● Instructions to follow: For the entries below, the result should be an exact transcription of the lines from the one with "This screenshot has width=1568, height=526." up to and including the one with "Task: Click the green Pears bar", and only those.
===== Task inputs
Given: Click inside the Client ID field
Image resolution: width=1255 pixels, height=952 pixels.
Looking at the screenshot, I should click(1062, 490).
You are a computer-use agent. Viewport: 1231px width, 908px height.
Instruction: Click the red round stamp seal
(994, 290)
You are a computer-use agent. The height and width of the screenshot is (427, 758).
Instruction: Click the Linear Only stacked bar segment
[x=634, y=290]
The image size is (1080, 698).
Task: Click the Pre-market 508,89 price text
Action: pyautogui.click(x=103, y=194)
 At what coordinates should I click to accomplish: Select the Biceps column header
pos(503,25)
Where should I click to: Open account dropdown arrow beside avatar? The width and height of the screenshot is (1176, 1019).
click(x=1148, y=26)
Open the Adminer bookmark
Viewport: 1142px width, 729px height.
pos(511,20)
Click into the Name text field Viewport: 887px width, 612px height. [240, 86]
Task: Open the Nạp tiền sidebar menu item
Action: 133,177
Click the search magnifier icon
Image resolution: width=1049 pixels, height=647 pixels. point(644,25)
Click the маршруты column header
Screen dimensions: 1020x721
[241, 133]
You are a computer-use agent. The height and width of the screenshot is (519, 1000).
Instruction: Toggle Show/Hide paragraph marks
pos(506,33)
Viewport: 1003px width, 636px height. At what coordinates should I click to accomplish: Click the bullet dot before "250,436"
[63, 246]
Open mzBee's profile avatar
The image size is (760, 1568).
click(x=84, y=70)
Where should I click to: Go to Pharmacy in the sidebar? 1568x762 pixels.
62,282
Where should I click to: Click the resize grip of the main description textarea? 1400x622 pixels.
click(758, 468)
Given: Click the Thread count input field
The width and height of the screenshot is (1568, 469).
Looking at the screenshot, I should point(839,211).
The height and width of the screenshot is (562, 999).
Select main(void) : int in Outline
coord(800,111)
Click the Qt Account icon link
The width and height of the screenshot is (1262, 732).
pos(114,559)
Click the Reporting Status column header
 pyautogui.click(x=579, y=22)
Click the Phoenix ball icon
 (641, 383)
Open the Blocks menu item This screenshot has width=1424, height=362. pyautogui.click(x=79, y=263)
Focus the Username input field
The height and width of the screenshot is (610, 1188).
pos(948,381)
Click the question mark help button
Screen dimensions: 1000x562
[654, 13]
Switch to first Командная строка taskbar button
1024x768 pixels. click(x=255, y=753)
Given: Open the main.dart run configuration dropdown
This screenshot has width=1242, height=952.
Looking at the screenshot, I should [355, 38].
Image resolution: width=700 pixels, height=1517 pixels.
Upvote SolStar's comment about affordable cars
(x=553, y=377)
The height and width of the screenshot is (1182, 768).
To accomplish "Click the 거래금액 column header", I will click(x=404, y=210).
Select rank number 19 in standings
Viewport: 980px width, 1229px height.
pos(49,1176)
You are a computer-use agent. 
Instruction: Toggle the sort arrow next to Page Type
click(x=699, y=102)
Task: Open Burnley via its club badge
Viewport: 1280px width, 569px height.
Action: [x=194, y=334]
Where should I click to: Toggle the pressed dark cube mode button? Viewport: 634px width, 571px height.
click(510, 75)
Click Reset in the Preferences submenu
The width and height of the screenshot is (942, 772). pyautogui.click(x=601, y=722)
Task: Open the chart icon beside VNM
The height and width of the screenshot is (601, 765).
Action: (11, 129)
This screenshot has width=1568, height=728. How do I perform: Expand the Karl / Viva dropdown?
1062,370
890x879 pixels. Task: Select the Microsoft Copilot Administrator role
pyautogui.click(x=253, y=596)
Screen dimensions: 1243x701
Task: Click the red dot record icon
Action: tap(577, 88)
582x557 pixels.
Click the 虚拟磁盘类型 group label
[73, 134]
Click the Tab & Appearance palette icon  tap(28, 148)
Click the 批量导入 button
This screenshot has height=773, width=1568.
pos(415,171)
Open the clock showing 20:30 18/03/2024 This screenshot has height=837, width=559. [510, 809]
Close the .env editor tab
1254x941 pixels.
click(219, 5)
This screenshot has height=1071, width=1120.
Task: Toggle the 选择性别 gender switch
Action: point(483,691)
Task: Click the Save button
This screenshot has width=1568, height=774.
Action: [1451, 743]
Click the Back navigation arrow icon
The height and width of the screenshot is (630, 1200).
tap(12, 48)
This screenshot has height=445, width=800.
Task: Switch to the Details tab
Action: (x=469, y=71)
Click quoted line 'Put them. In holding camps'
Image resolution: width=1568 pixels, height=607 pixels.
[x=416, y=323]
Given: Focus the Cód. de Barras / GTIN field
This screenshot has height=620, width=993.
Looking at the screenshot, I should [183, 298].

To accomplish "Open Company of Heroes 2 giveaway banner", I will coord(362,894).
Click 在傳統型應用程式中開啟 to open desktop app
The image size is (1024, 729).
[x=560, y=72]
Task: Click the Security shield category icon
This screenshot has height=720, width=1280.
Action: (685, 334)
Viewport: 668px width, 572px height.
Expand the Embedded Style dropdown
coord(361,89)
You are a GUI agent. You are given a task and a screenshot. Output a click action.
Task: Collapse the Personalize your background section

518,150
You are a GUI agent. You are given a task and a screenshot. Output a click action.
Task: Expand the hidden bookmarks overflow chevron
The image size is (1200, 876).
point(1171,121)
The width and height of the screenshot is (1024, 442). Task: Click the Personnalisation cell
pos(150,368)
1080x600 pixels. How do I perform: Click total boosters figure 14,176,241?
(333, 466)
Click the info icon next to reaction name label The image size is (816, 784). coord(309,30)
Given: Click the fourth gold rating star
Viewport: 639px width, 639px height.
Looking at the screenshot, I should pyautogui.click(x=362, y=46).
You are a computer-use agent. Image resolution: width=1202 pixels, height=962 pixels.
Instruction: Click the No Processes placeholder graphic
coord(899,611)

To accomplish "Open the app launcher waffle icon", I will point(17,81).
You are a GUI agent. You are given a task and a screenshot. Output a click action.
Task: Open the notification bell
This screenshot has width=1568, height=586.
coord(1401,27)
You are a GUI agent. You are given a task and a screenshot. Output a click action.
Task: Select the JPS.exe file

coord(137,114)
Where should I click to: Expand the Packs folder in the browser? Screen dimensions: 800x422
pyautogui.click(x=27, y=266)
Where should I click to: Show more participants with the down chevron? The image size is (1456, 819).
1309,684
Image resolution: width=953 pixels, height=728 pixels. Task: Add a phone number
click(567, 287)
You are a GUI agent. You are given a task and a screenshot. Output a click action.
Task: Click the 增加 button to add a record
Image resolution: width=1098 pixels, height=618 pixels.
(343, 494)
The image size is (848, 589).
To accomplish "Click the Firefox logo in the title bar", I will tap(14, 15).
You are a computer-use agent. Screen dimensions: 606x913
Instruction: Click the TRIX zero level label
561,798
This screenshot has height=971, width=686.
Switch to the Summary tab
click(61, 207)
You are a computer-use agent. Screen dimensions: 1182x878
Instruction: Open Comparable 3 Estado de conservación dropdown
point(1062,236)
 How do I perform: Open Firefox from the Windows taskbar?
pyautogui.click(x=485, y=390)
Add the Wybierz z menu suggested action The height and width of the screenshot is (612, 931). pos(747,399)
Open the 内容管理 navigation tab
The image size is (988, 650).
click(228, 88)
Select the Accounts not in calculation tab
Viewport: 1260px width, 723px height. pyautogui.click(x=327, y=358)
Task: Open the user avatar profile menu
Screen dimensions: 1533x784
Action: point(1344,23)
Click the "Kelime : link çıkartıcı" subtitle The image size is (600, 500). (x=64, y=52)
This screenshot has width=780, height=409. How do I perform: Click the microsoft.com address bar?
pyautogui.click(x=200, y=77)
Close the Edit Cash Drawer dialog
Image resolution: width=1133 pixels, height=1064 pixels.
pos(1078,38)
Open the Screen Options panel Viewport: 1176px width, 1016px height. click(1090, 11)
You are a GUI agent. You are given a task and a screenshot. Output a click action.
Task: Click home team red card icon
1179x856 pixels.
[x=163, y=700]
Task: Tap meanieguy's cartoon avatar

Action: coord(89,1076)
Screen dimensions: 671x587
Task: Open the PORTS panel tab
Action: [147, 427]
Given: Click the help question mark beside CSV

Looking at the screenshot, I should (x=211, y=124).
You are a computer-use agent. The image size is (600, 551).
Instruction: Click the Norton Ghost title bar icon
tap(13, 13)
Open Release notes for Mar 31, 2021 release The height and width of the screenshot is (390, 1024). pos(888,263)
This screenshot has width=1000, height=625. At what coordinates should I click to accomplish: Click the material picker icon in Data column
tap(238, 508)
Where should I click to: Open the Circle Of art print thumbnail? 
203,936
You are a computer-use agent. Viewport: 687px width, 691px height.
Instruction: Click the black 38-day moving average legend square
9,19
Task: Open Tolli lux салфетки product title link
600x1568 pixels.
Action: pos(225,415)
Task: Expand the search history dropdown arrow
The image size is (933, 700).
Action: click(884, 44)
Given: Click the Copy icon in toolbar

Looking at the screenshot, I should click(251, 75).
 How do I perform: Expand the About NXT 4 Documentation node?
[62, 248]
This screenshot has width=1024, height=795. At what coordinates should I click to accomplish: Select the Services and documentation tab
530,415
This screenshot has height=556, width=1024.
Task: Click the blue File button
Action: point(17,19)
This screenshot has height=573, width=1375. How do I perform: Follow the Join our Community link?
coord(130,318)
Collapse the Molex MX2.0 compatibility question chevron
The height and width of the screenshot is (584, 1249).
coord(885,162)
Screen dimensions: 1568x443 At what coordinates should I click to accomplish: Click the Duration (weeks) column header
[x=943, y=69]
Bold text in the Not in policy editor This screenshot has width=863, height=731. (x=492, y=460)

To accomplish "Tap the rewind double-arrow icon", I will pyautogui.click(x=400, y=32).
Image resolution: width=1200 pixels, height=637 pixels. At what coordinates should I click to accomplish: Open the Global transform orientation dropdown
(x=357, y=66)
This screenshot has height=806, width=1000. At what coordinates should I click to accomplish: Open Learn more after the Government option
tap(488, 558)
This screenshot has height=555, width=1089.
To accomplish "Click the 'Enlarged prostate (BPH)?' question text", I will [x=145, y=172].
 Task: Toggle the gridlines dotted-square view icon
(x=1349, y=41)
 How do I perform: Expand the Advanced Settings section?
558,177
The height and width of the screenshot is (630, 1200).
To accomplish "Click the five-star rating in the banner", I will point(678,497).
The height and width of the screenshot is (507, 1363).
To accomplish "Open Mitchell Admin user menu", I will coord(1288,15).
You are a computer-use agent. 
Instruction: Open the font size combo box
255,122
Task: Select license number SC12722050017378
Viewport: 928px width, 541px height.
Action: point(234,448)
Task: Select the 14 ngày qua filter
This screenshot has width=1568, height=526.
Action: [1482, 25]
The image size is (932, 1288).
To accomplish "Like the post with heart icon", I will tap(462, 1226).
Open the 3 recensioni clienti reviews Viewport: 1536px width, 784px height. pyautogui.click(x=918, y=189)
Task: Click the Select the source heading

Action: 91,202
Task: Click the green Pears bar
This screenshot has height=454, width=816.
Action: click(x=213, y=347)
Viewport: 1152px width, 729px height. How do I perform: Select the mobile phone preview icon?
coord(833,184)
==========
● Finished task:
This screenshot has width=1568, height=526.
Action: [1482, 25]
The image size is (932, 1288).
To accomplish "Like the post with heart icon", I will tap(462, 1226).
Open the 3 recensioni clienti reviews Viewport: 1536px width, 784px height. pyautogui.click(x=918, y=189)
Task: Click the Select the source heading

Action: 91,202
Task: Click the green Pears bar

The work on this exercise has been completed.